Mumbai - the 'sandwich' city!



It's 6:20 am and as I laze around gently swinging on the cane chair in my balcony, listening to the sweet chirping of the birds, feeling the cool monsoon breeze in my hair and the quiet solitude, it is hard to believe that I am in the city of Mumbai. 


Give it a couple of hours and the same place will metamorphosise into something totally different. The park opposite that now stands empty will be filled with young enthusiastic boys playing football, the school right behind my house will start filling in with children, their eager parents dropping them off filling the narrow streets with their bulky cars and filling the air with their non-stop honking sounds.
Then the daily vendors - the newspaper-wala, the doodh-wala (milkman), the istri-wala (ironing man), the bhaji-wala (vegetable vendor) fill in the few peaceful sound bytes with their loud calls. Almost in the span of a few hours this place will turn into what it is famous for - a gaudy, cacophonous mayhem of people and noises. 

Once that happens you can never be alone here.

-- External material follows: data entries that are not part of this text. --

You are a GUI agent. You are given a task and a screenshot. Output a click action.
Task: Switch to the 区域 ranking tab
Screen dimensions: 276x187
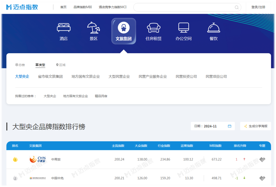coord(61,65)
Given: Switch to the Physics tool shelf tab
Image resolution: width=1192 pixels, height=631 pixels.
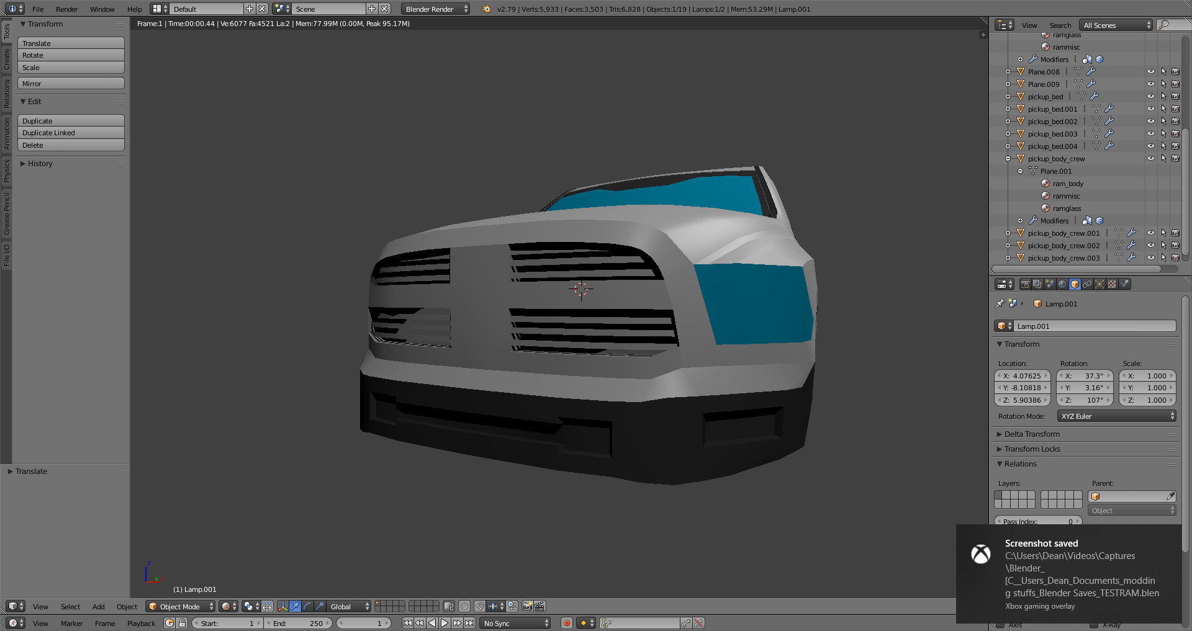Looking at the screenshot, I should (7, 171).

This very peaceful balcony that I run to, when my senses are too overwhelmed with the 'love' and 'warmth' extended by the city, is also not a safe place to hide, as a neighbour passing by might spot me and try making a conversation from two levels below or the bhangar-wala (recycle-man - if I may call him?) might see me catching a wink and call out "Bai, kai bhangar che?" (Madam, do you have anything to re-cycle?") Out in public - in a local train "Bai jara sarka" (Please shift in a bit), in a building lift "Thoda andar jaaon"  (Please move in a bit). Waiting patiently in the pouring rain for my roadside chutney sandwich to get made, I can't help but relate all the cut vegetables being about to get crushed into a sandwich toaster, to our lives outside, with extra cheese of course! 

It's amazing how people infiltrate each other's lives here. What's more amazing is how this invasion of privacy becomes your safety net when you really need something done, or need someone in case of an emergency. You do not have to think twice before stopping a stranger on the road, asking him to give your broken-down car a little 'dhakka' (push) or before barging into your neighbour's house asking that she look after your sick child till you finish your errands or walking into your friend's house for an impromptu tea-break! 

It is this dependency, this ''ease'' of life that stopped me from moving out of my country for a very long time and now the same factors make me hesitate from wanting to settle back here. However a few weeks of living here and the city will slowly and steadily creep up on you, catch you unaware and sandwich you, in it's love, it's devotion, it's culture, it's colours, it's population, it's poverty and it's dependency. Just six weeks into it and I have to shake that 'needy' feeling off and get geared for life back in Hong Kong.  

There are thousands like me who wish to stay away from this mayhem and yet year after year come running back to get assaulted! Even the birds don't leave you alone here as this crow is cawing out loud, non-stop perched on my balcony sill!